For years, the Idaho National Laboratory has been working with military installations in Utah and across the globe to assist them in their mission to become more resilient.
Tooele Army Depot makes about half the energy it consumes from renewable resources like wind and solar. It also worked with a contractor on a $1.7 million microgrid project after seeking technical assistance from the Idaho laboratory.
"The Army is really focusing on resiliency and site generation resources," said the laboratory's Kurt Myers, project manager and staff engineer in the power and energy systems department.
The system includes new generation 1-megawatt battery storage that will allow the facility to shape its energy demands.
Myers said the Army's goal is to sustain itself off the main grid for two weeks.
The laboratory lends it technical assistance and research in the arena of microgrids to military installations and other potential users such as government and universities.
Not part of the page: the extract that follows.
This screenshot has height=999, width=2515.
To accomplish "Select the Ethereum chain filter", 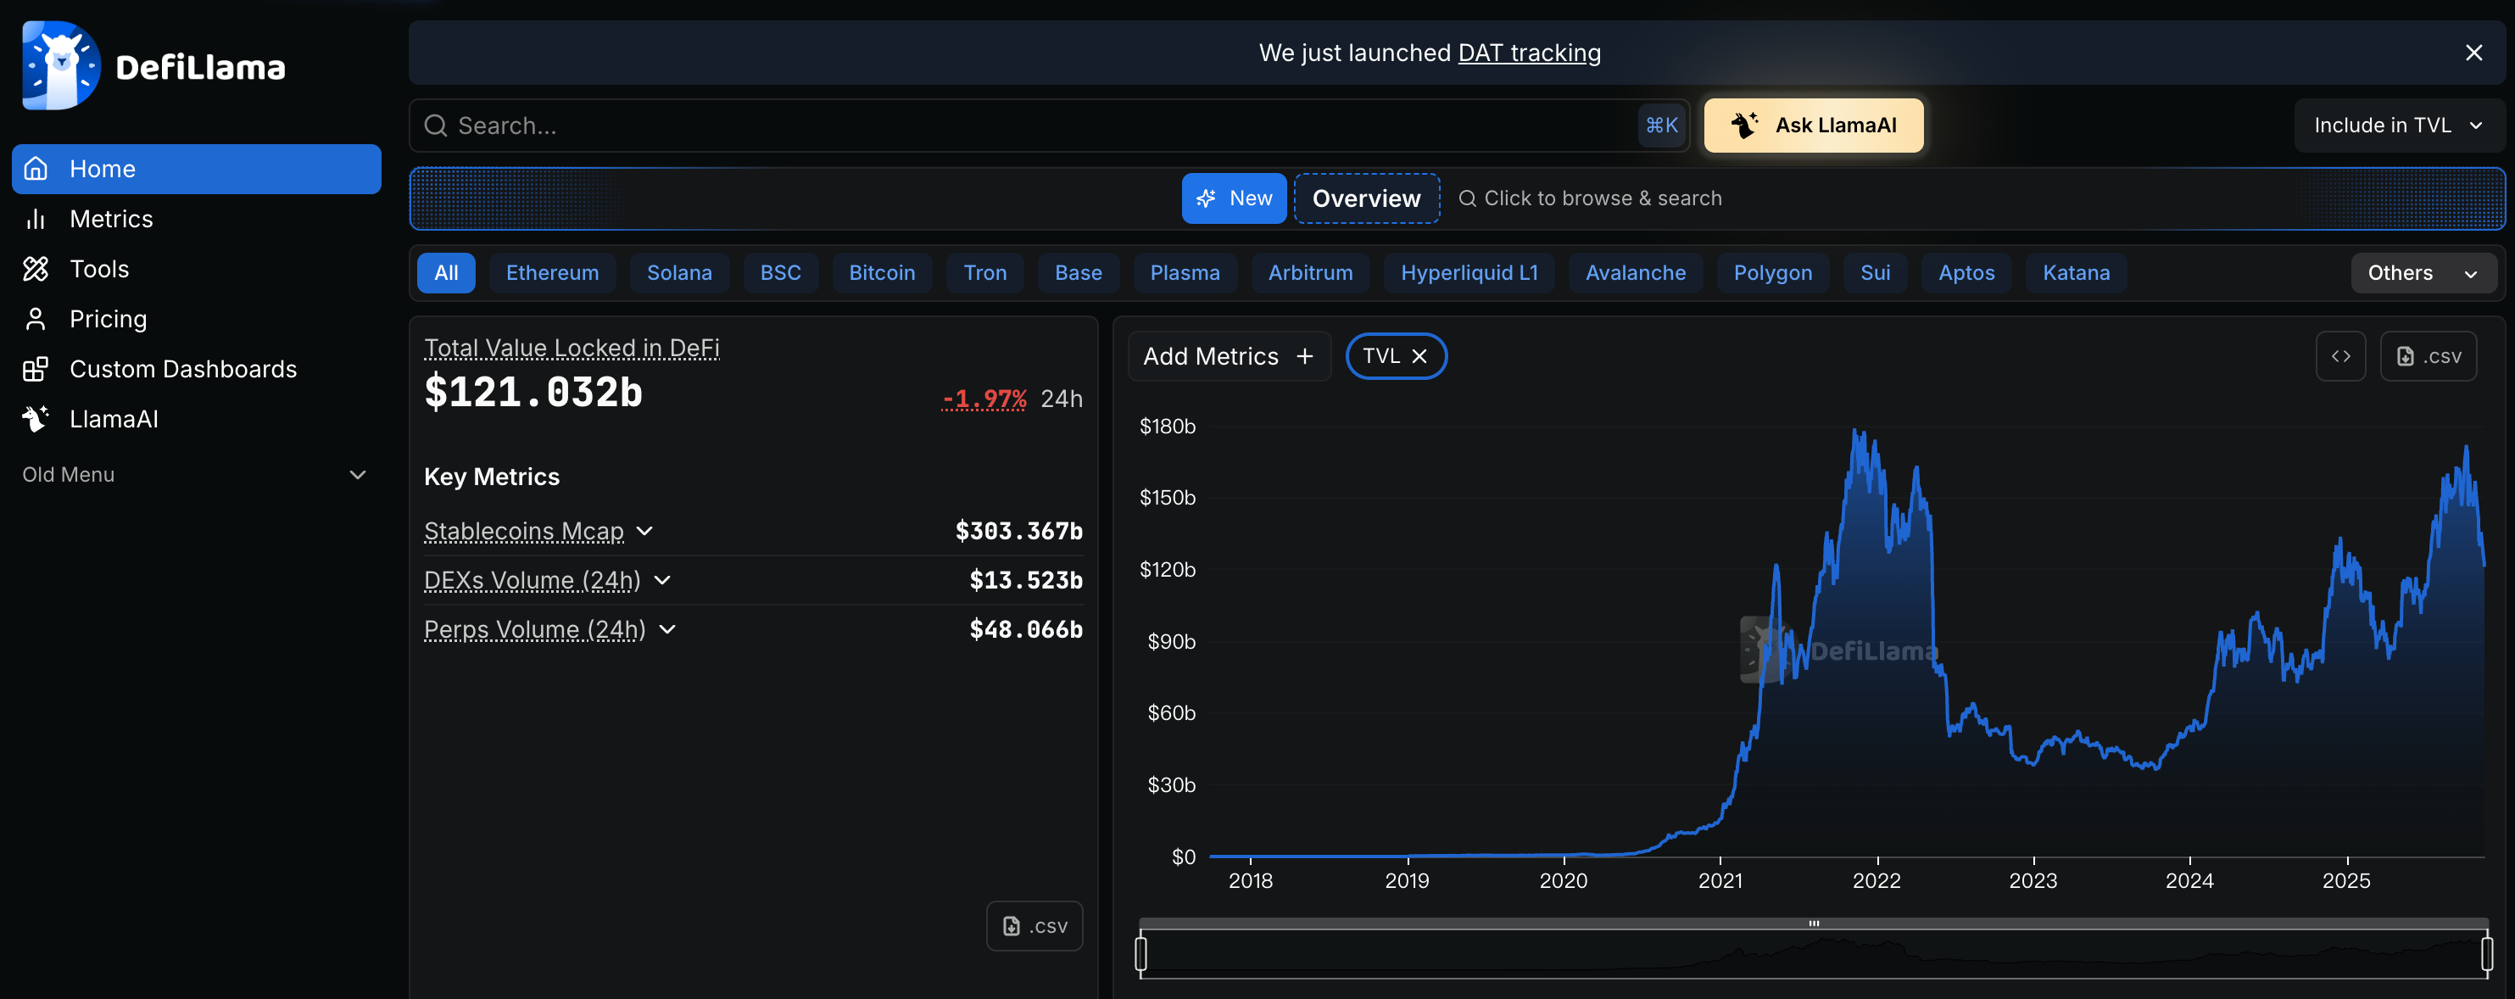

A report by Grand View Research predicts the global market for microgrids will reach $17.51 billion by 2025.
These portable or stationary microgrids can either work with the utility grid or serve as islands in emergencies, Myers said.
In a civilian application, the microgrids can continue to power localized, critical services such as dispatch centers or hospitals should the main grid go down.
Myers has traveled to the Middle East, working with U.S. military leaders to find ways to deploy microgrids in foreign operations.
The U.S. military is the world's largest single consumer of petroleum, with Myers pointing out much of that is due to diesel in backup generators. Navigant Research points out that shifting from a reliance on backup diesel generators to large-scale microgrids could save the agency between $8 billion and $20 billion over the next 20 years.
Dugway Proving Ground is in the design phase for a microgrid and last year, the Utah National Guard sent a team to the Idaho National Laboratory to look at microgrid systems. Those microgrids can reduce fuel consumption and diversify a facility's energy sources.
Utah National Guard Capt. Keith Sestak said the guard wants to be able to operate "off grid" as much as possible in the event of an emergency.
Once Camp Williams gets a new turbine, he said the guard's energy status will be at net zero, meaning its consumption is equal to its renewable energy generation.
"The goal for Camp Williams is to come as close as possible to sustaining ourselves through the use of wind power, and we also have a pretty big solar array," he said.
"We are taking the best practices from INL to integrate into our system."